Write out the material below again, switching every "Instruction" to "Command" and changing nothing else.

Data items
----------------
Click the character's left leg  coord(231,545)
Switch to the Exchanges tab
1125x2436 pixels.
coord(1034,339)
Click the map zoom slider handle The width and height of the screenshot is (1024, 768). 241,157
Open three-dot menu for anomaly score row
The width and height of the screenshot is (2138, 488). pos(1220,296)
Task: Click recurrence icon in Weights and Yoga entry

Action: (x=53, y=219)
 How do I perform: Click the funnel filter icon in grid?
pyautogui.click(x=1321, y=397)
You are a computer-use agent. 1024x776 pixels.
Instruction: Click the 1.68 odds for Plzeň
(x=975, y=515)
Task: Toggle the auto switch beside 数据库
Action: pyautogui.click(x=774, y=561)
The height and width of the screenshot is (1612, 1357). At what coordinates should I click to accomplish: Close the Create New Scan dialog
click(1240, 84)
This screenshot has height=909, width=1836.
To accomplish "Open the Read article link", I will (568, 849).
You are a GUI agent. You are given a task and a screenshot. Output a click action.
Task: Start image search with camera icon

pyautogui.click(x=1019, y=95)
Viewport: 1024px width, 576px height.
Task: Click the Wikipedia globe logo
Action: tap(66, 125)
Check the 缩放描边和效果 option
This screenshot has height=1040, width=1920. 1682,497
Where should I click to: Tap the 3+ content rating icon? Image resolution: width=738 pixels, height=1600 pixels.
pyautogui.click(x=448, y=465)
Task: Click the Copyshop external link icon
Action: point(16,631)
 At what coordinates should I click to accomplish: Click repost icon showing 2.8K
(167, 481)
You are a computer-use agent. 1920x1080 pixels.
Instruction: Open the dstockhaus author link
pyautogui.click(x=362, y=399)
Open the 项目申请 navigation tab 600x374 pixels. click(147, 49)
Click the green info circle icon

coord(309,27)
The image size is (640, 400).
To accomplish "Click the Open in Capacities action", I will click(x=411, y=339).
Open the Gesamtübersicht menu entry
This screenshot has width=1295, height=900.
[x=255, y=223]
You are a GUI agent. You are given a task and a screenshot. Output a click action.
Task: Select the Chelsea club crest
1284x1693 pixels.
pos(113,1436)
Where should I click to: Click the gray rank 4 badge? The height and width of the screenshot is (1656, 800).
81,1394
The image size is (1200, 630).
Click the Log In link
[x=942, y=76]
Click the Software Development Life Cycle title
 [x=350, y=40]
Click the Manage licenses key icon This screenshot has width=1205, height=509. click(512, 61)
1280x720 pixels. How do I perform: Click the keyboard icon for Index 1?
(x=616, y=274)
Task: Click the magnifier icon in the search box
----------------
RESPONSE TO THE EXERCISE -
Click the character's left leg  coord(231,545)
Switch to the Exchanges tab
1125x2436 pixels.
coord(1034,339)
Click the map zoom slider handle The width and height of the screenshot is (1024, 768). 241,157
Open three-dot menu for anomaly score row
The width and height of the screenshot is (2138, 488). pos(1220,296)
Task: Click recurrence icon in Weights and Yoga entry

Action: (x=53, y=219)
 How do I perform: Click the funnel filter icon in grid?
pyautogui.click(x=1321, y=397)
You are a computer-use agent. 1024x776 pixels.
Command: Click the 1.68 odds for Plzeň
(x=975, y=515)
Task: Toggle the auto switch beside 数据库
Action: pyautogui.click(x=774, y=561)
The height and width of the screenshot is (1612, 1357). At what coordinates should I click to accomplish: Close the Create New Scan dialog
click(1240, 84)
This screenshot has height=909, width=1836.
To accomplish "Open the Read article link", I will (568, 849).
You are a GUI agent. You are given a task and a screenshot. Output a click action.
Task: Start image search with camera icon

pyautogui.click(x=1019, y=95)
Viewport: 1024px width, 576px height.
Task: Click the Wikipedia globe logo
Action: tap(66, 125)
Check the 缩放描边和效果 option
This screenshot has height=1040, width=1920. 1682,497
Where should I click to: Tap the 3+ content rating icon? Image resolution: width=738 pixels, height=1600 pixels.
pyautogui.click(x=448, y=465)
Task: Click the Copyshop external link icon
Action: point(16,631)
 At what coordinates should I click to accomplish: Click repost icon showing 2.8K
(167, 481)
You are a computer-use agent. 1920x1080 pixels.
Command: Open the dstockhaus author link
pyautogui.click(x=362, y=399)
Open the 项目申请 navigation tab 600x374 pixels. click(147, 49)
Click the green info circle icon

coord(309,27)
The image size is (640, 400).
To accomplish "Click the Open in Capacities action", I will click(x=411, y=339).
Open the Gesamtübersicht menu entry
This screenshot has width=1295, height=900.
[x=255, y=223]
You are a GUI agent. You are given a task and a screenshot. Output a click action.
Task: Select the Chelsea club crest
1284x1693 pixels.
pos(113,1436)
Where should I click to: Click the gray rank 4 badge? The height and width of the screenshot is (1656, 800).
81,1394
The image size is (1200, 630).
Click the Log In link
[x=942, y=76]
Click the Software Development Life Cycle title
 [x=350, y=40]
Click the Manage licenses key icon This screenshot has width=1205, height=509. click(512, 61)
1280x720 pixels. How do I perform: Click the keyboard icon for Index 1?
(x=616, y=274)
Task: Click the magnifier icon in the search box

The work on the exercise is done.